[Items drawn from a collection]
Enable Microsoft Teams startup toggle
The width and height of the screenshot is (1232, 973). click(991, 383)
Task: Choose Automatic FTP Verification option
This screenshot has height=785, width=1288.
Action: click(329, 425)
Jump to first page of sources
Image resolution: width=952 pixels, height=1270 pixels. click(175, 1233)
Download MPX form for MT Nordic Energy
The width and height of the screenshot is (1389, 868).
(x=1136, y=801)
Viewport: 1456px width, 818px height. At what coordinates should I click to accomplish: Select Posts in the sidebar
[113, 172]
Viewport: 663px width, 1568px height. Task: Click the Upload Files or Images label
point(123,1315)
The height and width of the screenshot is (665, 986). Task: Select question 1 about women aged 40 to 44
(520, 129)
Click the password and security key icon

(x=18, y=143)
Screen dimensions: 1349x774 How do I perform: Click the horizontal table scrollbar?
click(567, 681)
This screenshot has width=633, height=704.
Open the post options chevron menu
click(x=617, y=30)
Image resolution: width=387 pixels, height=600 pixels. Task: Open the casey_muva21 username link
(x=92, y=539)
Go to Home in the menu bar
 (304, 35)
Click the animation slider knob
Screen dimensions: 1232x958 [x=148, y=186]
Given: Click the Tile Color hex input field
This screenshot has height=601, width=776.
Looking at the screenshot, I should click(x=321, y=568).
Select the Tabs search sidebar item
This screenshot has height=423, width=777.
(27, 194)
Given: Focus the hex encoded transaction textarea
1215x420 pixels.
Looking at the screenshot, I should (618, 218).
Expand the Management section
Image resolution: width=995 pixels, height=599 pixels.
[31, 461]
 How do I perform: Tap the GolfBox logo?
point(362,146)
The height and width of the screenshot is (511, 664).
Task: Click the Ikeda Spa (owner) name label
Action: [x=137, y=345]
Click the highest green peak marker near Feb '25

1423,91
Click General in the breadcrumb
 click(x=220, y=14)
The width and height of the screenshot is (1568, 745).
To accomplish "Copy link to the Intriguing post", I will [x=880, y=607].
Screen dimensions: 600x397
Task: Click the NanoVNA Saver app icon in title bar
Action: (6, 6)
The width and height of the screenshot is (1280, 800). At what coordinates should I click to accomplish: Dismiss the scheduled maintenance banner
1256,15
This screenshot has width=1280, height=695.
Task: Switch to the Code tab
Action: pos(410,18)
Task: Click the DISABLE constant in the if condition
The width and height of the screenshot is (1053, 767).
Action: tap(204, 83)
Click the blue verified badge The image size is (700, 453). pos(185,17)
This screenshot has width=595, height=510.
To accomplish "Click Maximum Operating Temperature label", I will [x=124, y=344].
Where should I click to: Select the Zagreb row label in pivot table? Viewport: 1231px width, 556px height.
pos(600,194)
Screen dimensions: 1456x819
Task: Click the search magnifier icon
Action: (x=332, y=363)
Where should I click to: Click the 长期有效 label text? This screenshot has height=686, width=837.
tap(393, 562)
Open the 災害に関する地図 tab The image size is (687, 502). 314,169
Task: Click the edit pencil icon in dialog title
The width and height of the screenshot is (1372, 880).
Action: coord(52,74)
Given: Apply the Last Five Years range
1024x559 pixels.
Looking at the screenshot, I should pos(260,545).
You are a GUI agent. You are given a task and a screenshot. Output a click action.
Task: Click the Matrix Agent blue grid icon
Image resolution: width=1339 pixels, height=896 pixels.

TASK OBJECTIVE ▸ Extract every line of the items above and reproduce each one verbatim, without any change.

ANSWER TO THE EXERCISE ▸
Enable Microsoft Teams startup toggle
The width and height of the screenshot is (1232, 973). click(991, 383)
Task: Choose Automatic FTP Verification option
This screenshot has height=785, width=1288.
Action: click(329, 425)
Jump to first page of sources
Image resolution: width=952 pixels, height=1270 pixels. click(175, 1233)
Download MPX form for MT Nordic Energy
The width and height of the screenshot is (1389, 868).
(x=1136, y=801)
Viewport: 1456px width, 818px height. At what coordinates should I click to accomplish: Select Posts in the sidebar
[113, 172]
Viewport: 663px width, 1568px height. Task: Click the Upload Files or Images label
point(123,1315)
The height and width of the screenshot is (665, 986). Task: Select question 1 about women aged 40 to 44
(520, 129)
Click the password and security key icon

(x=18, y=143)
Screen dimensions: 1349x774 How do I perform: Click the horizontal table scrollbar?
click(567, 681)
This screenshot has width=633, height=704.
Open the post options chevron menu
click(x=617, y=30)
Image resolution: width=387 pixels, height=600 pixels. Task: Open the casey_muva21 username link
(x=92, y=539)
Go to Home in the menu bar
 (304, 35)
Click the animation slider knob
Screen dimensions: 1232x958 [x=148, y=186]
Given: Click the Tile Color hex input field
This screenshot has height=601, width=776.
Looking at the screenshot, I should click(x=321, y=568).
Select the Tabs search sidebar item
This screenshot has height=423, width=777.
(27, 194)
Given: Focus the hex encoded transaction textarea
1215x420 pixels.
Looking at the screenshot, I should (618, 218).
Expand the Management section
Image resolution: width=995 pixels, height=599 pixels.
[31, 461]
 How do I perform: Tap the GolfBox logo?
point(362,146)
The height and width of the screenshot is (511, 664).
Task: Click the Ikeda Spa (owner) name label
Action: [x=137, y=345]
Click the highest green peak marker near Feb '25

1423,91
Click General in the breadcrumb
 click(x=220, y=14)
The width and height of the screenshot is (1568, 745).
To accomplish "Copy link to the Intriguing post", I will [x=880, y=607].
Screen dimensions: 600x397
Task: Click the NanoVNA Saver app icon in title bar
Action: (6, 6)
The width and height of the screenshot is (1280, 800). At what coordinates should I click to accomplish: Dismiss the scheduled maintenance banner
1256,15
This screenshot has width=1280, height=695.
Task: Switch to the Code tab
Action: pos(410,18)
Task: Click the DISABLE constant in the if condition
The width and height of the screenshot is (1053, 767).
Action: tap(204, 83)
Click the blue verified badge The image size is (700, 453). pos(185,17)
This screenshot has width=595, height=510.
To accomplish "Click Maximum Operating Temperature label", I will [x=124, y=344].
Where should I click to: Select the Zagreb row label in pivot table? Viewport: 1231px width, 556px height.
pos(600,194)
Screen dimensions: 1456x819
Task: Click the search magnifier icon
Action: (x=332, y=363)
Where should I click to: Click the 长期有效 label text? This screenshot has height=686, width=837.
tap(393, 562)
Open the 災害に関する地図 tab The image size is (687, 502). 314,169
Task: Click the edit pencil icon in dialog title
The width and height of the screenshot is (1372, 880).
Action: coord(52,74)
Given: Apply the Last Five Years range
1024x559 pixels.
Looking at the screenshot, I should pos(260,545).
You are a GUI agent. You are given a task and a screenshot. Output a click action.
Task: Click the Matrix Agent blue grid icon
Image resolution: width=1339 pixels, height=896 pixels.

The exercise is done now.